Needless to say, customer testimonials are among the most effective marketing tools available, because they:

  • Serve as social proof.
  • Build credibility and trust.
  • Transcend platforms and marketing channels.
  • Allow you to pinpoint your company’s strengths.

Below are five strategies and tips for convincing your customers to leave meaningful testimonials.

Ask for testimonials

It is the most simple thing and yet very hard to do. You have to be confident in asking and make sure you have the right set of questions as well. If you simply ask for a testimonial that is not enough. You have to place yourself in their position. What you assume may not be what is the truth resulting in a eye opener for you.

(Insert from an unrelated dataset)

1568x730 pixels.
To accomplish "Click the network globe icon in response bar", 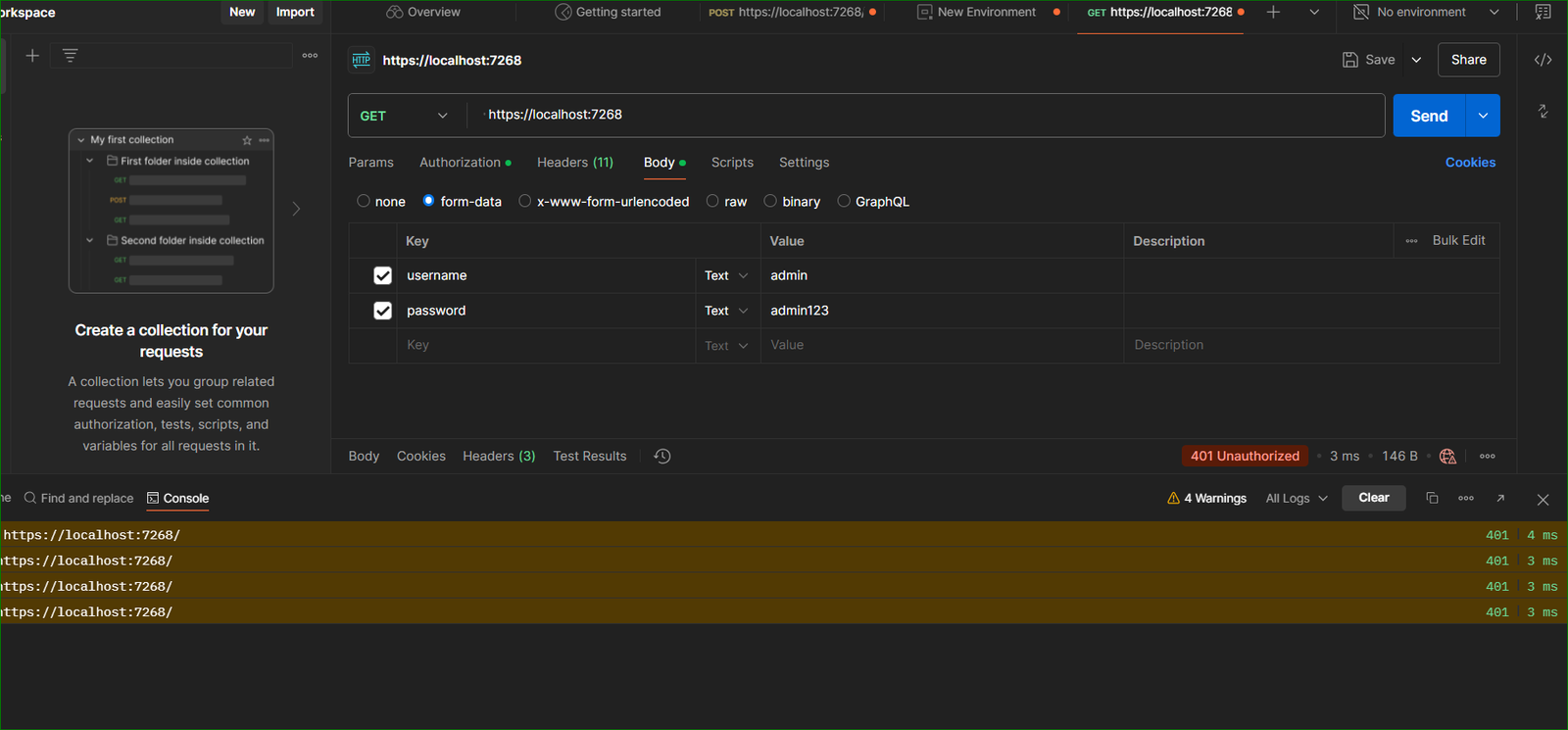I will coord(1447,456).
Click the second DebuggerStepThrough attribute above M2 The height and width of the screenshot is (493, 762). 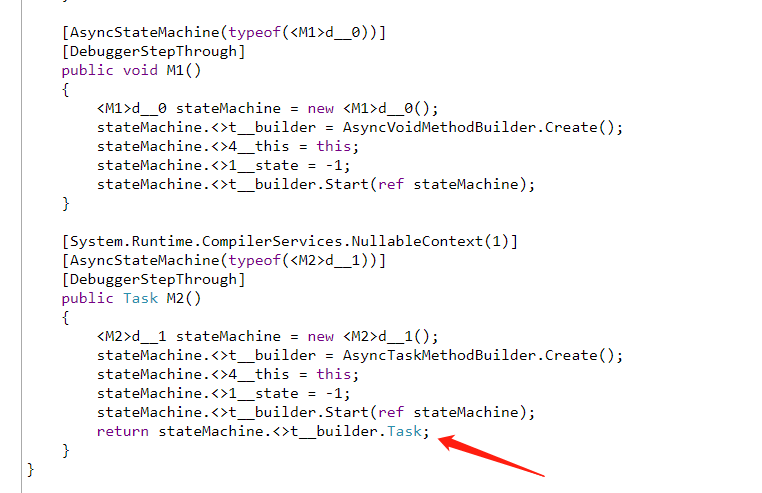coord(154,280)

Remember to think if you honestly solved their problem? If they are a repeat customer chances are good that you will get a testimonial and it’ll be positive.

Ask for what you want

Questions that you ask are important to aid in generating thought about where the relationship is and if it’s healthy. If you just ask “leave a testimonial” then you may not hear anything from them. Instead ask a question that is intended to be a praise to the company. Be careful to not ask questions that would serve as kindling for a negative session for either of you to point out each others faults.

  1. What problem did we solve for you?
  2. What was the main reason you chose us?
  3. How satisfied were you with the service?

Ask at the right time

Asking for a testimonial within the first 30 days of the relationship could be disastrous, especially if you don’t have expectations aligned.

Wait for the client to be in that moment of “happiness” with you and your team. If you try to ask after dust was kicked up because of an error or other negative moment, then you will likely not get a praise, but a critic. Remember it takes only 1 mistake to undo 100 rights.

When the customer is happy, they are responsive, attentive, and most likely to give a review worth bragging about. Don’t wait weeks down the road to ask them for a testimonial. Ask right then and write it down.

Make it a part of the sales cycle

Your sales team spends most of the time in front of the customer so having someone in your company that they’ve never met could result in confusion and a rejection of giving a testimonial.

Your sales team should have a process in place to know when and how to ask for a testimonial.

Have a web page with minimal fields

This goes to the previous point. When your sales team asks for a testimonial it would be terrible to not give the customer the option to leave one online. Testimonials don’t need to be paragraphs, they can be brief and to the point. Quality is better than quantity.

The form on the page to leave one should be simple and easy to fill out. Don’t ask for a lot of information. A simple name, company and message field should suffice.